» Exercise objective: All lines from the one holding "Click info icon" down to the last line of the entries are to be reproduced exactly, with no other lines.

BEGIN Provided entries

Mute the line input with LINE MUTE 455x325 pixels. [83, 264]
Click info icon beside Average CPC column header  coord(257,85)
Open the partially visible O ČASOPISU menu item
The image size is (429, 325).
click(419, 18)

END Provided entries

» The answer:
Click info icon beside Average CPC column header  coord(257,85)
Open the partially visible O ČASOPISU menu item
The image size is (429, 325).
click(419, 18)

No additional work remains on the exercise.